Facebook and a Politician’s Right to Free Speech
How should FB weigh government and public interest when deciding whether or not ban or fact-check political ads? What criteria should it use in its evaluation? (please talk about both business interests and public interests detailed)
As Facebook (FB) has 223.03 million US users as of today (12/14/2020), and as it is the primary news source—including Instagram, which Facebook owns—for 64% of its users, it has a moral obligation (termed “Corporate Responsibility”—”… a family of professional disciplines intended to help a corporation stay competitive by maintaining accountability to its four main stakeholder groups: customers, employees, shareholders, and communities.”) to ensure its representation of any entity responsible in any way for the public good is one hundred percent honest, real, and true.

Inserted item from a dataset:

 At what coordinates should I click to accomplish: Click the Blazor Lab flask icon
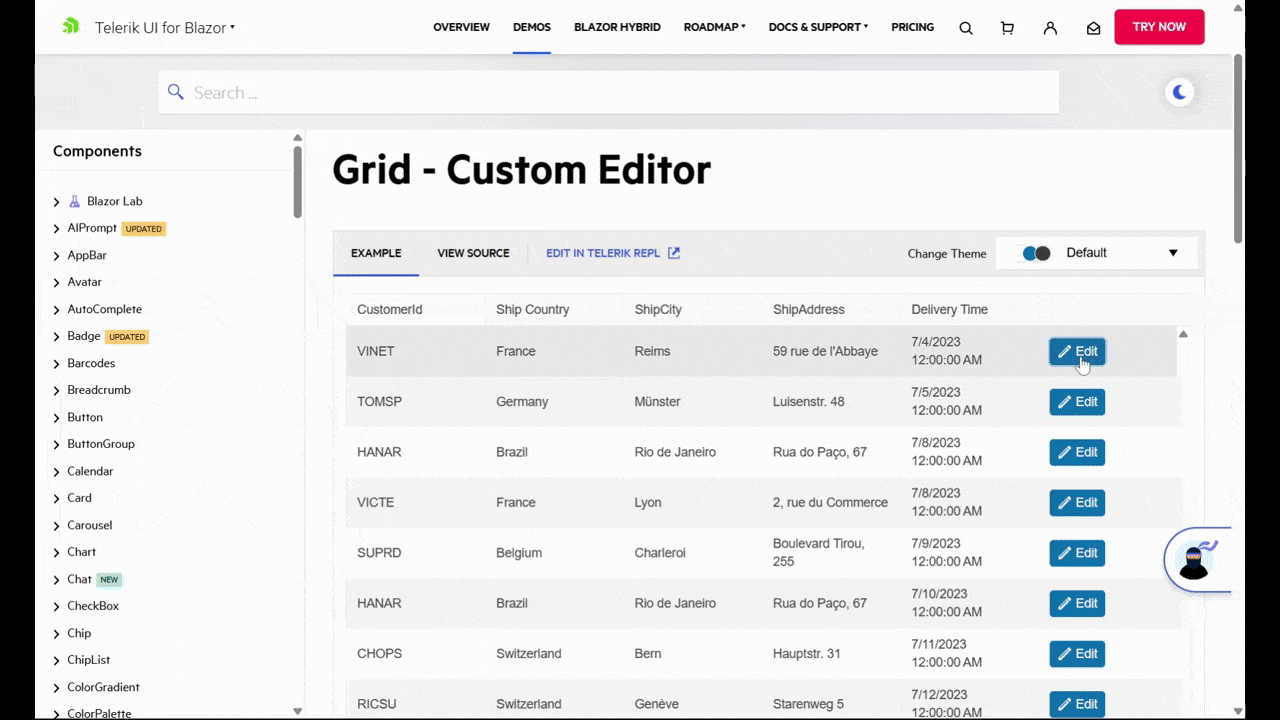pyautogui.click(x=74, y=201)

Which criteria then should Facebook use to inform whether or not each advertisement—which in any way—affects the public good? To answer this question perhaps the best place to start is to briefly examine the root of modern Western democracy, the French Revolution: and how its instantiation was manipulated—namely by agents provocateurs (APs) (“(French for “inciting agent”) is a person who commits or who acts to entice another person to commit an illegal or rash act or falsely implicate them in partaking in an illegal act, so as to ruin the reputation or entice legal action against the target or a group they belong to or are perceived to belong to. They may target any group, such as a peaceful protest or demonstration, a union, a political party or a company.”).
America’s FBI has its own APs which it employs for the common good; whereas Russia’s GRU agency actively used Facebook (as well as Instagram and Twitter) against it, to successfully install the Trump administration. So now we clearly see how important social media is in forming the literal fabric of American society, what further insight may be gleaned from assignment 2 as to which specific criteria should be used in fact-checking public influencing political ads?
Unlike Twitter—which in Oct ’19 banned all political ads; most likely as a response to the aforementioned Russian election hacking—FB continues to allow its user preference algorithms to promote “sensational” political content, tailored to each user, based on what content they have previously most engaged with, much of this being “fake news”. Although in response FB has created “independent fact checkers certified by the nonpartisan International Fact-Checking Network to assess posts, ads, articles, and videos” it faces the problem of having too little personnel bandwidth to accurately fact check such frequent and vast content creation.
Who should bear the burden of regulating political speech? What should that commitment look like and how might it impact FB operations and revenue? (please list the pros and cons for 1. Ban posts and advertisements from politicians, 2. fact-check posts and advertisements from politicians 3. Do not fact check posts and advertisements from politicians)
Should FB put itself in a position to be the arbiter of truth for political speech? How would this position impact its core business operations?
FB is faced with the unforeseen moral dilemma its algorithms—which, from the psychological perspective, target dopamine—have created; but still bears the responsibility for how they affect the public’s mien. Yes, it should fact check posts and advertising submitted by any and all people, politicians, companies, and political parties who are responsible for the wellbeing of society: any and all influencers. As to how this will affect its operations and revenue: in terms of economics, for the short run it may result in a lessening of advertising revenue due to the consequently reduced sensationalism and thus engagement of now-true ads, and the increased outlay for independent, verified fact checkers; but, in the long run, FB will increase its perceived—and real—authenticity and trust.
So if FB outright bans all politicians’ posts and advertisements, it is no longer connected to an important part of its users everyday lives: which would lessen its reach and relevance; if it fact checks all posts and ads by politicians it will increase its authenticity but marginally increase its financial outlay, at least in the short run; if it does not fact check politicians’ ads it absolves itself of any and all responsibility for shaping public opinion and public life and thereby drastically negatively impacts its long term trust factor—in the long run it will become increasingly irrelevant, exactly as Myspace did.